Sorafenib plus intensive chemotherapy in newly diagnosed FLT3-ITD AML:a randomized, placebo-controlled study by the ALLG.

Abstract

Sorafenib maintenance improves outcome after hematopoietic cell transplant (HCT) for patients with FLT3-ITD acute myeloid leukemia (AML). Although promising outcomes have been reported for sorafenib plus intensive chemotherapy, randomized data are limited. This placebo-controlled, phase 2 study (ACTRN12611001112954) randomized 102 patients 18-65 years (2:1) to sorafenib vs placebo (days 4-10) combined with intensive induction; idarubicin 12mg/m2 days 1-3 plus cytarabine 1.5g/m2 twice daily on days 1,3,5,7 (18-55 years) or 100mg/m2 days 1-7 (56-65 years), consolidation therapy, followed by maintenance treatment for 12 months (post-HCT excluded) in newly diagnosed FLT3-ITD AML. Four patients were excluded from modified intention-to-treat final analysis (3 not dosed and 1 later found to be FLT3-ITD negative).
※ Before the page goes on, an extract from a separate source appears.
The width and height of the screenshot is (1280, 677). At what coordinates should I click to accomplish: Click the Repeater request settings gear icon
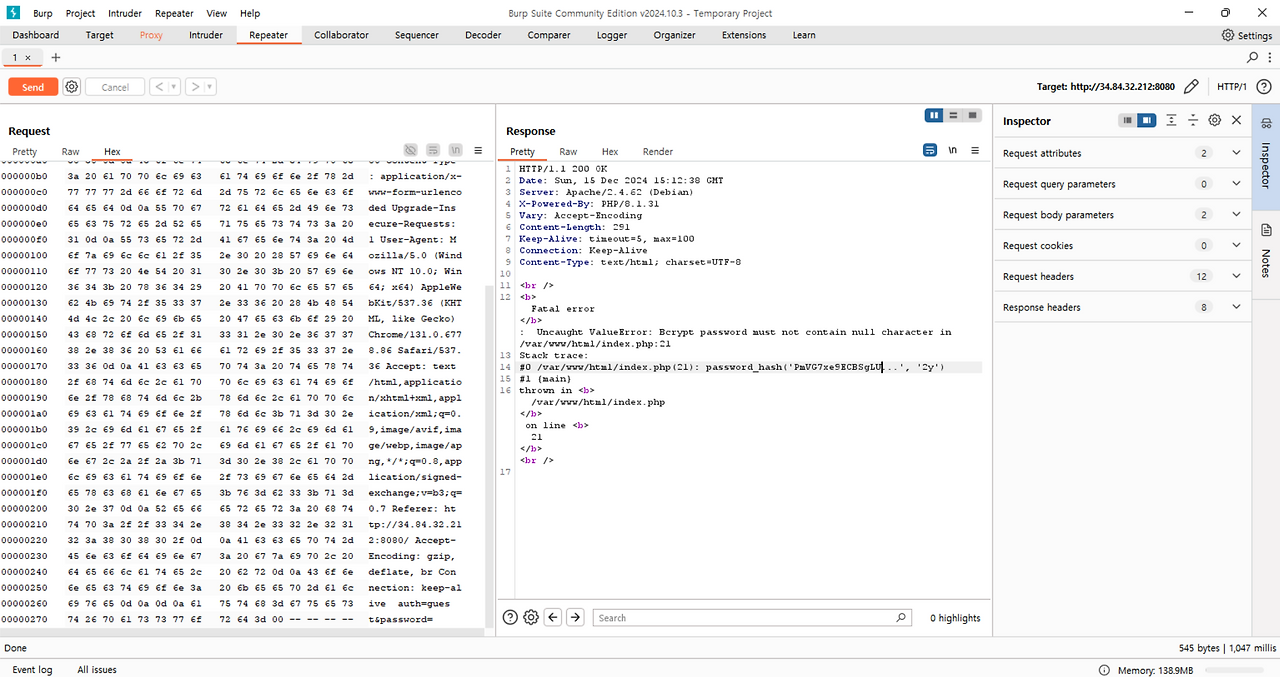(x=72, y=87)
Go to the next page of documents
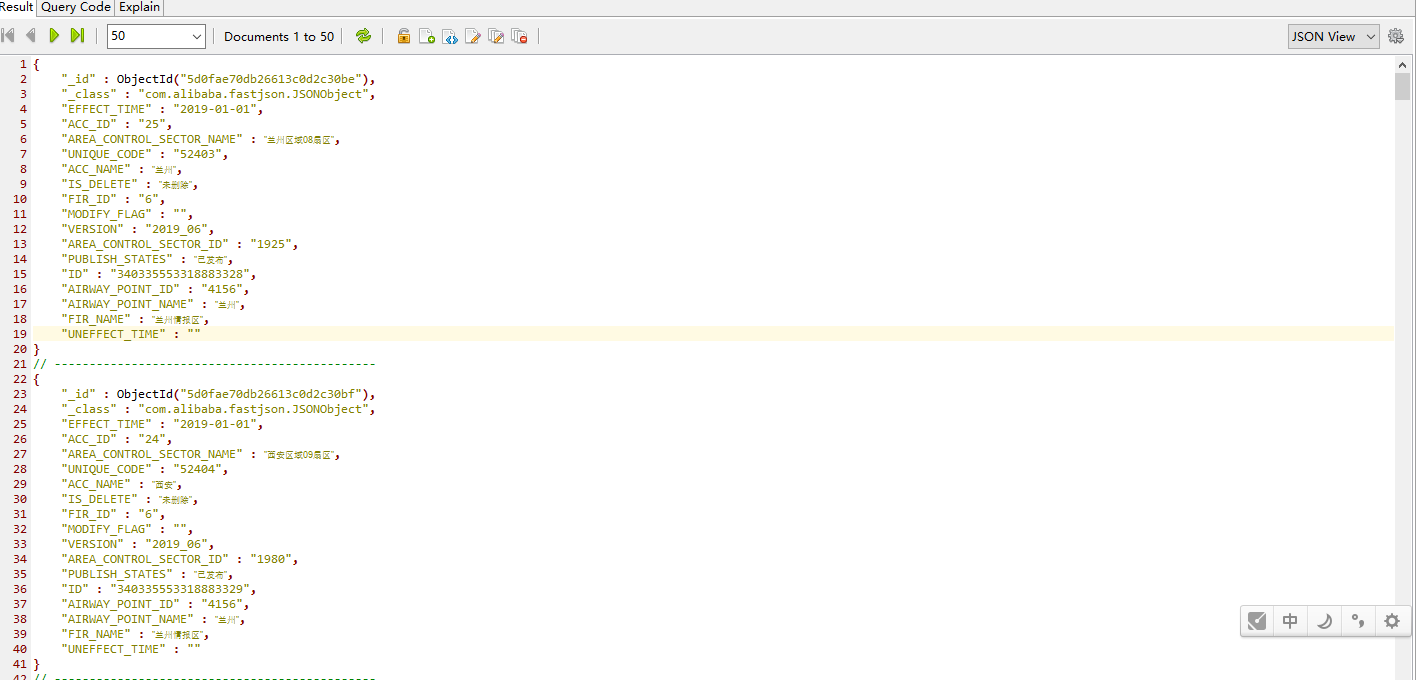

Rates of complete remission (CR)/CR with incomplete hematologic recovery (CR/CRi) were high in both arms (sorafenib 78%/9%, placebo 70%/24%). With 49.1 months median follow-up, the primary endpoint of event-free survival (EFS) was not improved by sorafenib (2-year EFS 47.9% vs 45.4%)(hazard ratio [HR] 0.87;95% confidence interval [CI] 0.51-1.51, p=0.61). Two-year overall survival (OS) was 67% in the sorafenib arm and 58% in the placebo arm (HR 0.76; 95% CI 0.42-1.39). For patients transplanted in first remission, 2-year OS was 84% and 67% in the sorafenib and placebo arms, respectively (HR 0.45;95% CI 0.18-1.12, p=0.08). In exploratory analyses, FLT3-ITD measurable residual disease negative status (<0.001%) post-induction was associated with improved 2-year OS (83% vs 60%) (HR 0.4;95% CI 0.17-0.93, p=0.028). In conclusion, routine use of pre-transplant sorafenib plus chemotherapy in unselected patients with FLT3-ITD AML is not supported by this study.